Sometimes Christopher invited his friends over and entertained them with Aimes prostitutes and coke. Sometimes he hired several and kept them to himself. Sometimes he enlisted a prostitute just to sit around with him and do drugs. “Except for Kelli, they were all doing drugs,” he says. “They were addicted to the money, the attention, and the cocaine. It was a trap for all of us.” More and more, Christopher found himself staying up all night with Bunch’s girls. “We were binging on sex, alcohol, and drugs,” he says, “and it was this wretched downward spiral we couldn’t figure out how to stop. There would come a certain point when the meter would cut off, so to speak. But they’d stay over anyway. It was safe, and they didn’t want to come down alone. They’d talk about the depravity of it all, and they’d start crying, and I couldn’t see having sex with them again because, through the pain, we had gotten too close.”
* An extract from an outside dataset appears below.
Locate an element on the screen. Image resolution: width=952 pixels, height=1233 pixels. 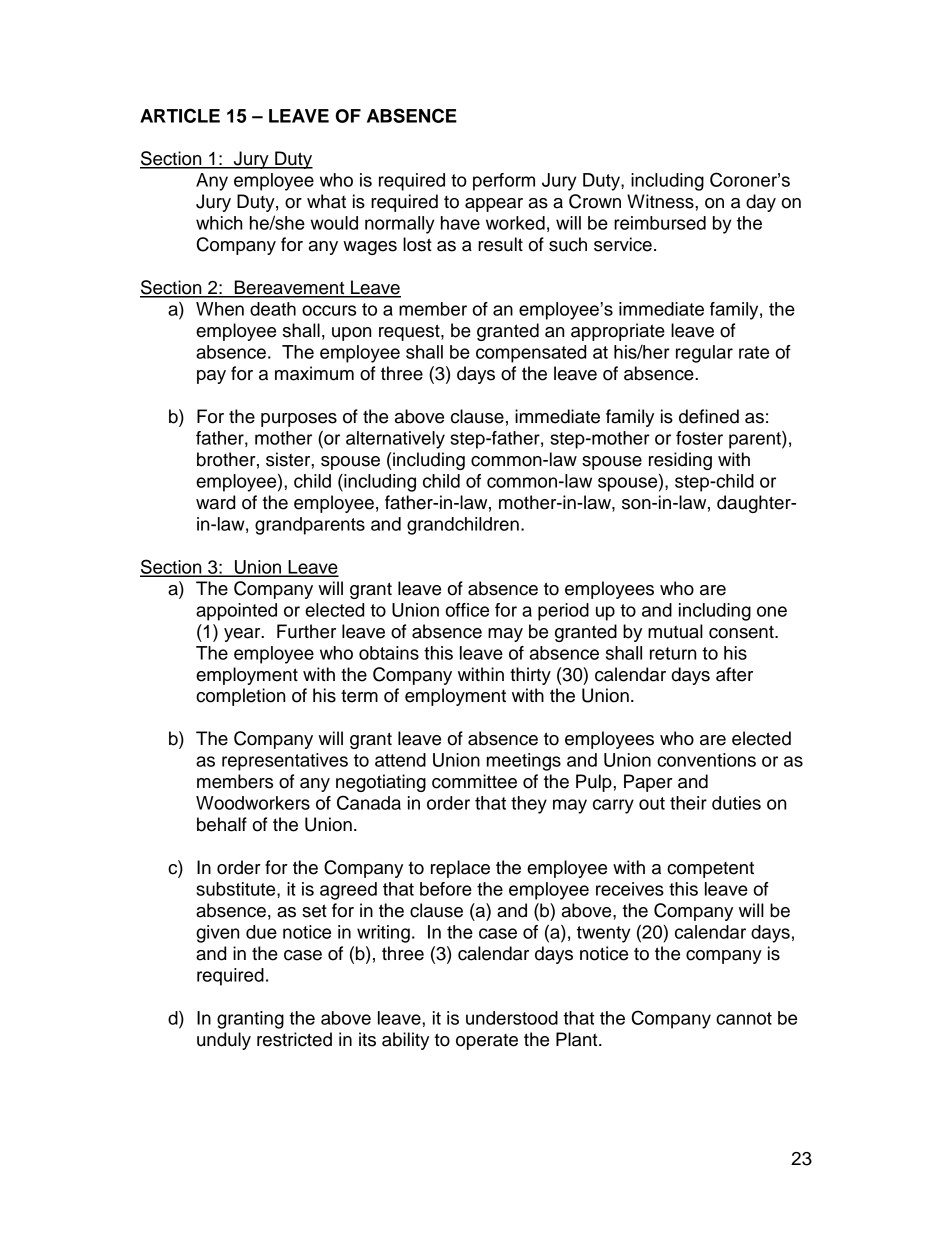
regular is located at coordinates (704, 354).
Christopher stopped calling Bunch’s number and went into drug and alcohol treatment. But Bunch would not let one of his most lucrative clients off that easily. He began to phone Christopher at his office. He sent him letters that described the beautiful new prostitute he had enlisted recently. When all that failed, Bunch began to drop packets of free cocaine through Christopher’s mail slot.

By January 1994, Christopher was back on the active client list.

Throughout his management of Aimes Escorts, Jim Bunch continued to perform his work at the Department of Human Services with his customary efficiency and attention to detail. But Bunch crossed the line he had drawn between his two lives, and that would prove to be fatal.

Though he had told no one at Aimes, Bunch kept client and staff lists on his office computer. He made frequent calls to his girls and customers from his DHS cubicle. “He was outrageously open,” says one of Bunch’s friends. “People could walk right by, see him counting money, and hear him talking about prostitutes over the phone.”

Perhaps the dual pressures of trying to increase profits at Aimes and maintaining a double life were getting to Bunch. Though he hid his moodiness from his family, he was showing signs of chronic depression. He spent much of his free time in bed, in the dark, eating chocolate bars while watching two television screens. He hit on the girls frequently, as male escort-service owners often do, but the prostitutes could see that he was not so much sexually driven as lonely. As he had written, sex did make the world go around, but perhaps Jim Bunch was tiring of a hollow world that spun endlessly.

At the beginning of February, Bunch decided to sell the business. He had received an offer of $25,000 from a former professional football player but decided instead to give the list to one of his girls. Bunch visited an accounting firm in order to assess to escort service’s tax situation. He then asked the girl he had selected as his successor to sign a letter that he would forward to the phone company, verifying the transfer of the Aimes Escorts phone line. That letter was faxed to Bunch’s office on February 14, 1994.

Bunch did not know that the fax was intercepted by DHS investigators, who had been monitoring him for several weeks. He did not know that one of his co-workers, apparently disturbed by his arrogant flaunting of his moonlighting job, had reported him to the investigators. Nor did Bunch know that two computer diskettes on his desk, containing staff directories, client lists, advertising follow-up letters, and erotic correspondence, had been copied and thoroughly perused by state officials. All of this explains why Jim Bunch looked bewildered when vice squad officers dragged him out of bed on the morning of February 15, searched his house, confiscated numerous boxes of evidence, and led him away handcuffed and shirtless to the police station, where waiting DHS officials informed him that his 23-year career was being terminated on the grounds of official misconduct.